Abaixo, organizamos uma tabela para comparar os riscos entre o EXW e sua alternativa mais segura, o FCA:

Fator de RiscoIncoterm EXWIncoterm FCA (Recomendado)
Carregamento da CargaResponsabilidade do Comprador.Responsabilidade do Vendedor.
Despacho de ExportaçãoResponsabilidade do Comprador.Responsabilidade do Vendedor.
Transferência de RiscoNa porta da fábrica (parada).Após o carregamento ou no terminal.
Documentação de SaídaComplicada para o importador.Realizada pelo exportador local.

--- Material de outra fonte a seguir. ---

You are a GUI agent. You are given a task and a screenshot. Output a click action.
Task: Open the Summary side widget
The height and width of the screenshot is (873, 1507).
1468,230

Portanto, o uso do EXW é desencorajado para quem não possui uma presença física ou um parceiro logístico extremamente forte no país do fornecedor. Além do mais, em 2026, a Receita Federal brasileira monitora o uso excessivo de EXW para verificar indícios de subvaloração ou erros na base de cálculo do Valor Aduaneiro.


Conclusão: Quando Recuar do EXW

Por fim, a excelência operacional em 2026 é alcançada quando o importador prioriza o controle e a segurança jurídica. Certamente, o domínio sobre os riscos do Incoterm EXW para o importador é o diferencial para manter a sustentabilidade do negócio. Se a sua empresa não possui estrutura para gerenciar a burocracia e o carregamento no exterior, migrar para o termo FCA é a estratégia mais inteligente. Assim, você mantém o controle sobre o frete internacional sem assumir problemas que pertencem à porta do fornecedor.